Détecter la modalité qui compte : régularisation à seuil probant pour des politiques VLA robustes
Une équipe de recherche publie sur arXiv (2609.03142) une méthode nommée Evidence-Gated Regularization (EGR) pour fiabiliser les politiques Vision-Language-Action (VLA), qui fusionnent caméras, capteurs tactiles et autres entrées pour piloter un robot. Entraînées sur des démonstrations limitées, ces politiques confondent souvent corrélation entre capteurs et signal utile, un biais nommé modality entanglement qui rend le robot inutilement sensible à la corruption d'un capteur non pertinent et vulnérable si un seul capteur informatif reste disponible. EGR calcule un signal de pertinence par capteur et par image, pour imposer une invariance sur les capteurs peu informatifs et une suffisance mono-capteur sur les plus informatifs, sans surcoût à l'inférence. Testée sur un benchmark dérivé de BEHAVIOR-1K et sur deux robots réels (bi-manuel à deux bras Kinova avec trois caméras RGB ; bras MELFA ASSISTA combinant vision et tactile GelSight), elle porte le taux de réussite de 12,5% à 16,4%, et jusqu'à 85% contre 30% face à des distracteurs physiques.

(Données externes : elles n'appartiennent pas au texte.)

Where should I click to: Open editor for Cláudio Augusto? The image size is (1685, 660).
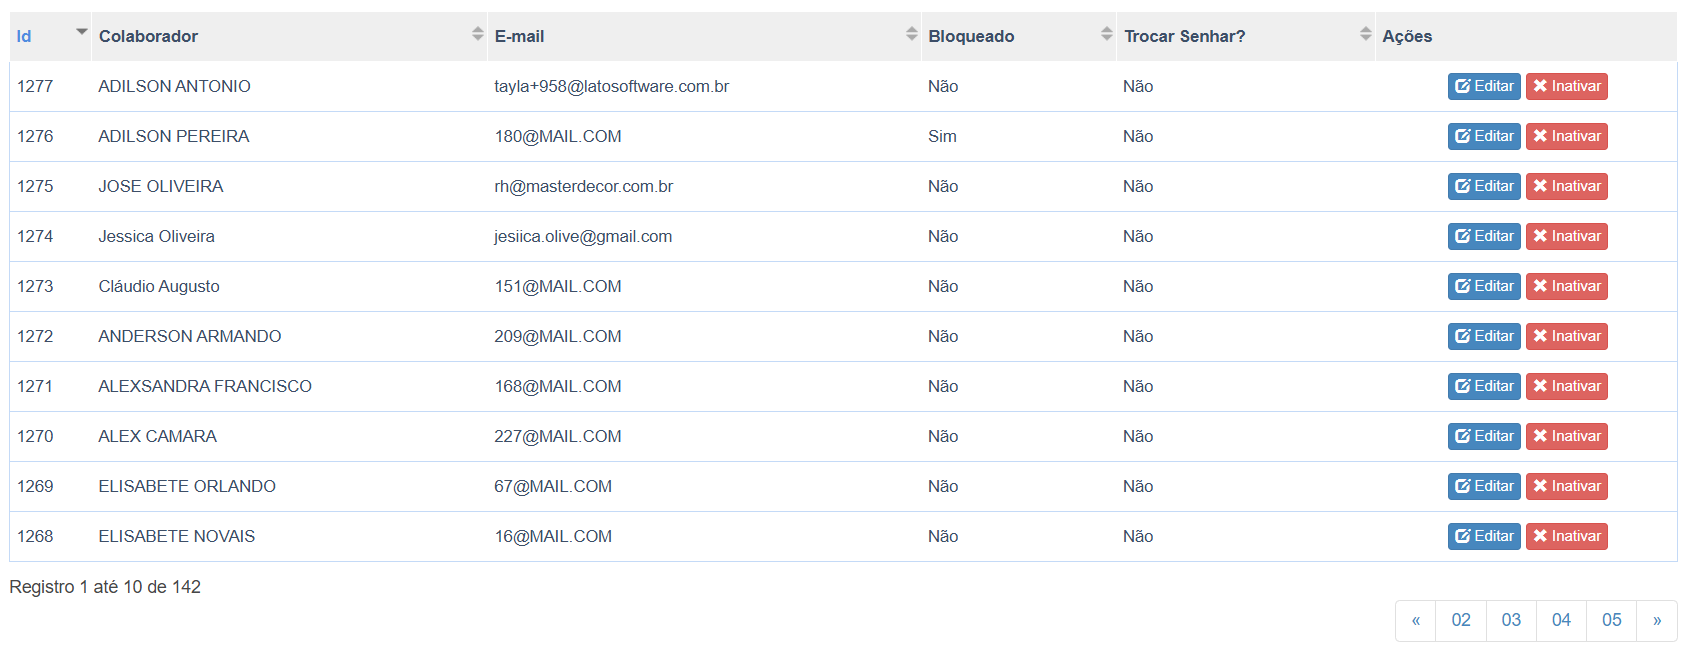tap(1484, 286)
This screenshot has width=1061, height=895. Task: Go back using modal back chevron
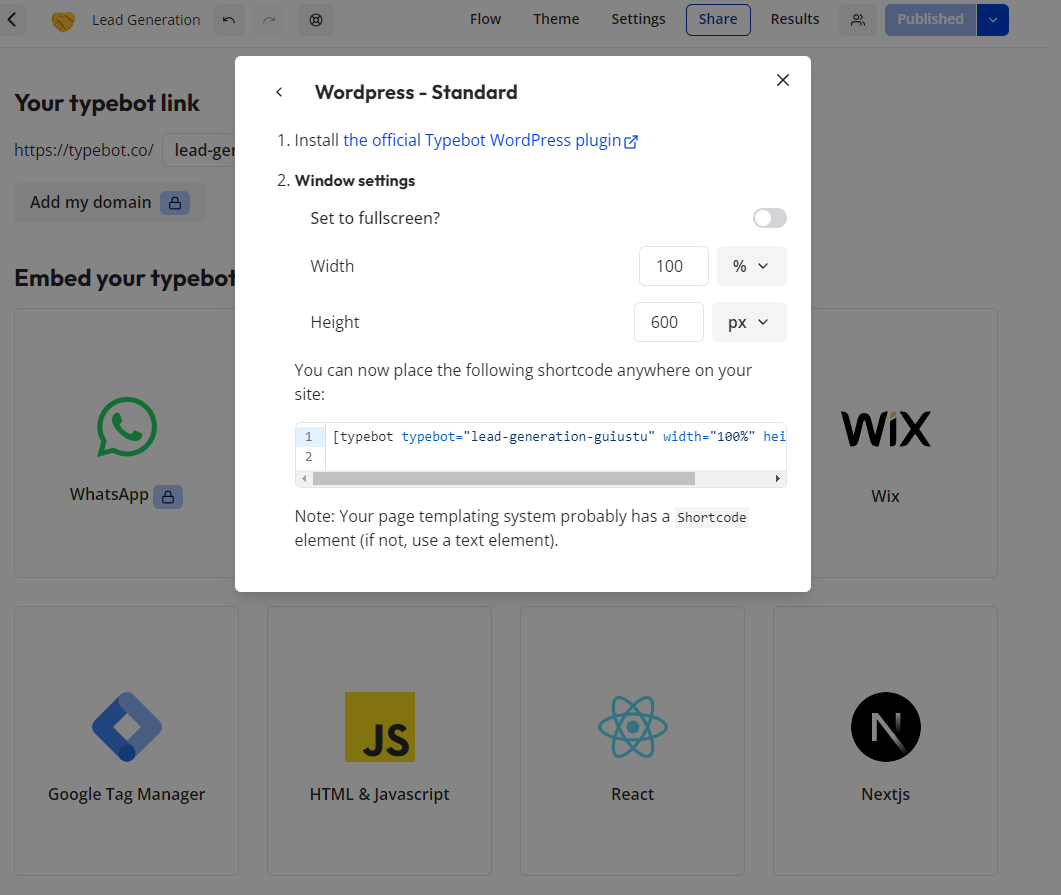coord(279,92)
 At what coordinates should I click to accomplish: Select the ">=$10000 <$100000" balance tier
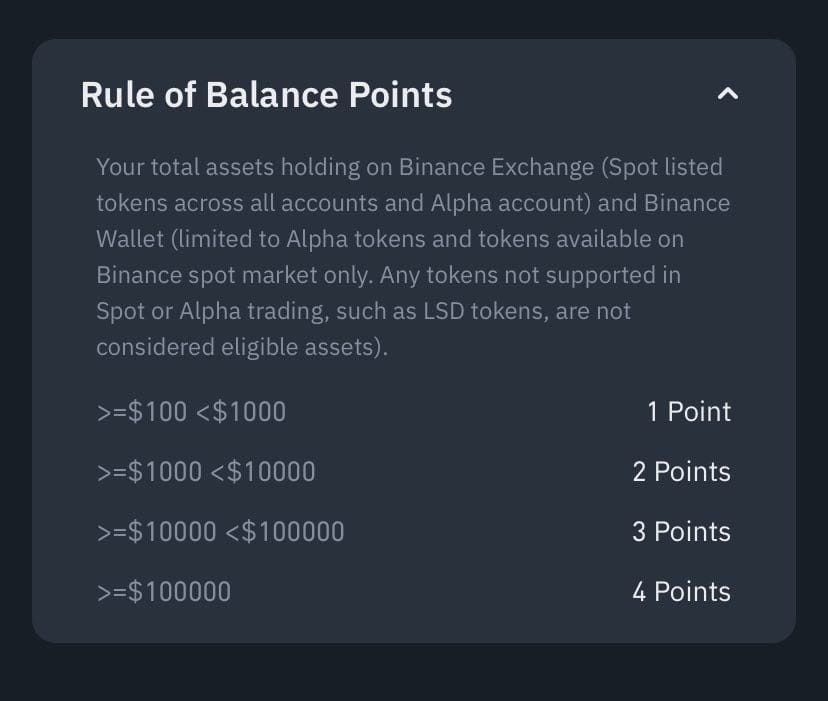pos(220,532)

Ces résultats questionnent l'idée reçue selon laquelle empiler des capteurs suffit à rendre une politique VLA robuste : une fusion mal régularisée crée une fragilité invisible en environnement contrôlé mais critique face aux occlusions, un objectif sali ou un capteur tactile hors service, situations courantes en usine ou en entrepôt. Pour les intégrateurs qui évaluent des piles VLA comme Pi-0, GR00T N2 ou Helix, cela ajoute un critère de test souvent négligé : la robustesse à la perte partielle de capteurs, distincte du taux de réussite en conditions nominales.

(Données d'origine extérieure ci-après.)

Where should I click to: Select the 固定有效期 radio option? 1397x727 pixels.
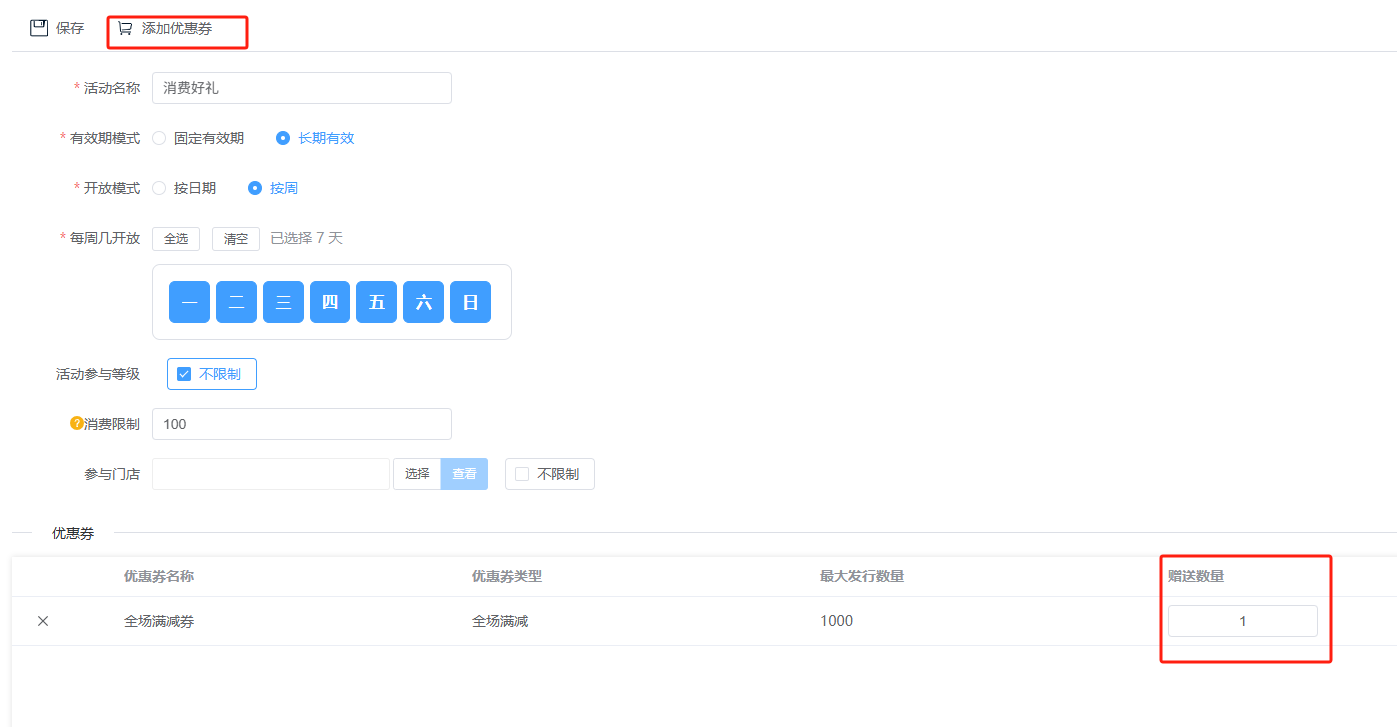tap(159, 138)
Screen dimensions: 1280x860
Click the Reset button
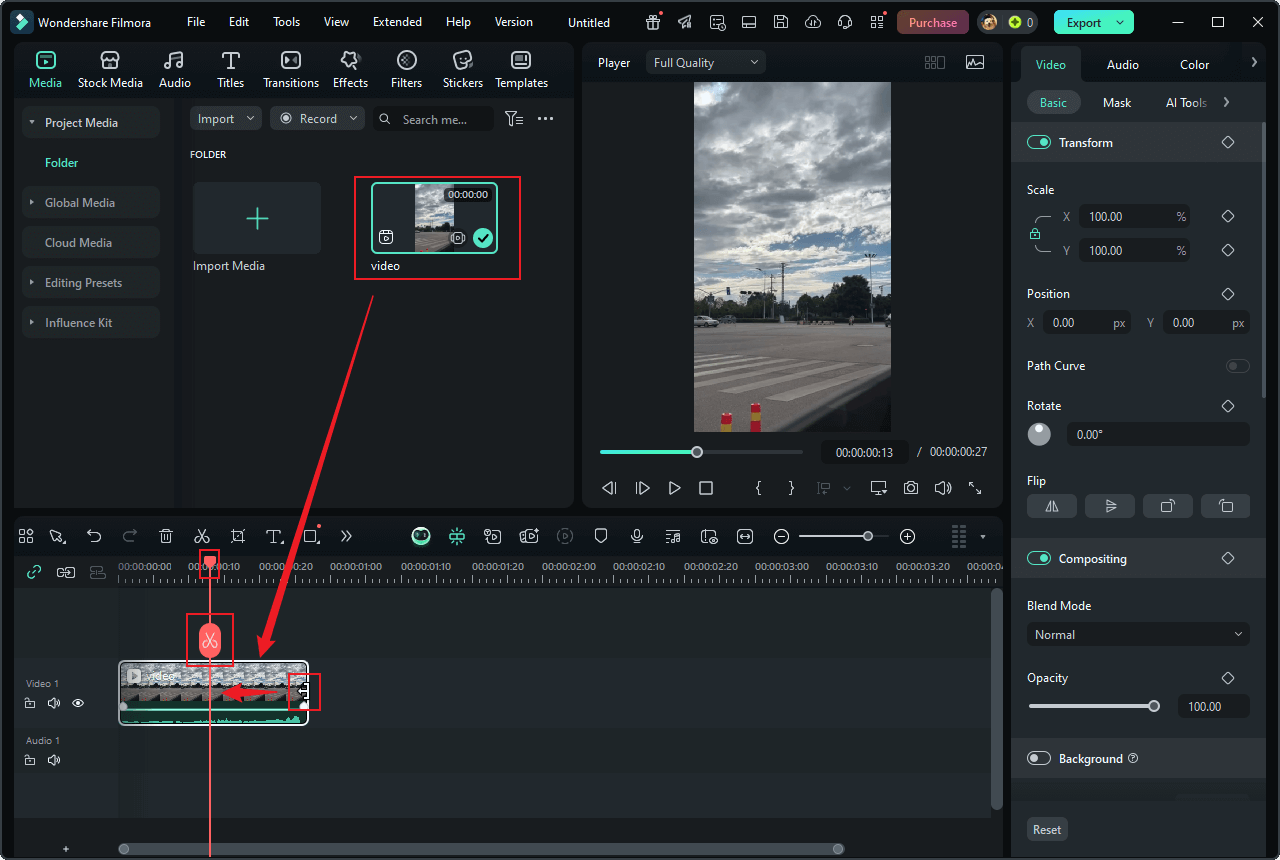1047,829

Les VLA se sont imposées comme paradigme dominant pour piloter robots et bras manipulateurs par instructions en langage naturel, portées par des modèles comme RT-2, Pi-0 ou GR00T N2, mais leur fragilité aux perturbations sensorielles reste documentée par plusieurs équipes académiques. Le benchmark BEHAVIOR-1K, conçu à l'origine par Stanford pour évaluer des robots domestiques en simulation, sert ici de socle à une suite de diagnostic ciblant cet enchevêtrement de modalités. EGR reste un résultat de recherche sans lien annoncé avec un produit commercial ; sa validation sur deux robots aux embodiments différents, Kinova et Mitsubishi Electric, suggère une méthode générique et transférable à d'autres piles VLA.